Deceptively simple, nicely nourishing fiction of the old school.

An emotionally muddled art student’s unlucky sexual ventures as he stumbles upon the Sardinian woman of his dreams.

Women typically find Albert rather idiotic and pathetic, especially the Roman policewoman with whom he has an unfortunate chance encounter while pursuing his study of Caravaggio. “Preoccupied with disastrous urges,” but lacking the courage to fulfill them, poor Albert, weaned on the revolutionary books of Wilhelm Reich and Peter Kropotkin, lives on the verge of daily frustration and regret; suffering from a deep-seated skin condition, he prefers to scratch at paintings rather than analyze them.

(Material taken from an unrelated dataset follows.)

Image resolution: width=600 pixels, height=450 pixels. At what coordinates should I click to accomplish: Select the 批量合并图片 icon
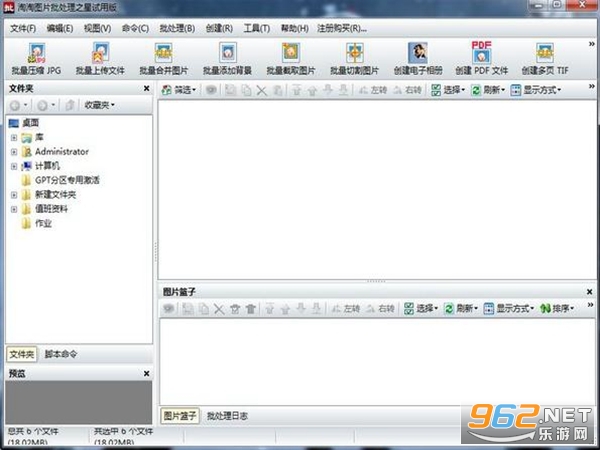tap(164, 59)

Back home in Berlin, he visits a Mafia-style Italian bar and falls for Elena, an impassive, somnolent Sardinian waitress whose uses for Albert aren’t clear. She operates as a shill for Italian gamblers, and her heart is apparently taken by an older married “Persian”; Albert is terribly jealous of the man but can’t compete with him. Eventually, Elena saves enough money to buy a house back on her homeland and take up a cosmetology business. Albert, imagining he can research Caravaggio while there, follows her. The result, as with everything in his experience, is not what he imagines. Or does he have happiness within his reach, only to throw it away like the sandwiches his mother always made him lovingly before a long train trip? In a few short, sharp strokes, German novelist Treichel (Lost, 1999) delineates Albert's miserable and permanent state of sub-being: When he and Elena make love, “it was once again as if she were allowing him to take part in a feast to which people like him weren’t usually invited.” Albert is a bumbling romantic hero who needs to be rescued, and Treichel mirrors his restless, befuddled state with dry, passionless prose beautifully rendered in a marvelous and very funny translation by Wood, who has done equally well in the past for Thomas Mann, Patrick Suskind, and Ingo Schulze.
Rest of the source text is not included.